LES FASSIS CONTESTENT LA GESTION CHAOTIQUE DE LA VILLE PAR LE MAIRE PJDISTE

À Fès, le maire menace de poursuivre en justice les habitants de la ville qui s’élèvent contre sa gestion des parkings et du stationnement mais aussi contre son manque d’initiatives pour redécoller économiquement une ville agonisante. Il va jusqu’à imaginer une récupération politique du mouvement de protestation populaire.

Fès manque de tout. Economiquement agonisante, la ville est depuis quelques mois en proie à une autre crise, un bras de fer entre la mairie, dirigée par le pjdiste Driss El Azami Idrissi, et les Fassis. Après les problèmes économiques et sociaux dont pâtit la ville spirituelle, le noeud du nouveau tracas réside dans la gestion des parkings et du stationnement.

Le maire en a confié la gestion à une Société de développement local (SDL), qui a mis en place des solutions digitalisées de paiement sans contact et sans cash, exigeant des prix exorbitants.

Les habitants ont réclamé la publication du cahier de charges du contrat noué avec la mairie. Ils n’ont pas obtenu gain de cause. Le bras de fer a alors commencé. Il dure depuis des mois. Les habitants de la ville voient de la rente pure et simple dans l’attribution du marché du stationnement payant et du gardiennage des voitures au niveau des parkings à une société étrangère.

Manoeuvres politiciennes
Les protestataires estiment que ce marché pousse au chômage les gardiens «traditionnels » de voitures, organisés au sein d’une association, et porterait atteinte au pouvoir d’achat des propriétaires de voitures locaux, acculés à payer des prix exorbitants, estimés à 3.600 DH par an et par voiture. En effet, les propriétaires de voitures ont été obligés de payer et les anciens gardiens qui occupent les rues et la SDL dont la prestation est jugée onéreuse.

La Commune exige de la SDL un montant de 6 MDH par an, une somme revue à la hausse annuellement au vu des augmentations des prix des tickets programmés.

La résistance à cette façon de faire augmente. Les Fassis ne décolèrent pas. Les activistes du mouvement Boycott Fès-Parkings ont saisi l’occasion de la tenue de la session ordinaire de février 2021 du Conseil communal, pour faire entendre leurs voix. Ils se sont rassemblés devant le siège du Conseil de la ville, décriant El Azami et les membres de son bureau.
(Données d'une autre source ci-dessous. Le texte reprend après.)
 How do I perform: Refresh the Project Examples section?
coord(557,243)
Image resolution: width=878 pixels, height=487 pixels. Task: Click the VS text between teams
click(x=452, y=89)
N’ayant pas pu empêcher l’étendue de ce mouvement et la colère des habitants, El Azami passe aux menaces. Il a accusé les protestataires de vouloir s’accaparer «la rente que procurent ces parkings» pour leurs intérêts personnels. Il s’agit, entre autres, de «réunir des fonds pour les utiliser à des fins constructives et pragmatiques», a expliqué Driss El Azami Idrissi. Il promet de poursuivre en justice les dirigeants de l’association Boycott Fès-Parkings et les gardiens hors-la-loi qui exploitent les espaces de stationnement.

«C’est un lobby composé de gardiens et d’intermédiaires qui s’agite contre la volonté de la majorité des habitants», estime ce dirigeant islamiste, qui n’exclut pas que «ces clans oeuvrent pour des intérêts politiques », renchérit-il. Il ne s’arrête pas à ce stade, il va jusqu’à nourrir des soupçons de manoeuvres politiciennes à l’approche des élections législatives de 2021: «2021 est une année électorale et je n’écarte par l’idée que ce mouvement s’active pour des raisons politiques ».

Il semble que l’actuel maire fait sa campagne électorale en évoquant des sabotages politiques. Or, ce sont les habitants de la ville qui dénoncent depuis son élection sa gestion calamiteuse globale d’une des plus grandes villes du Royaume dont l’infrastructure est défaillante et la morosité économique et le taux de chômage atteignent des niveaux alarmants.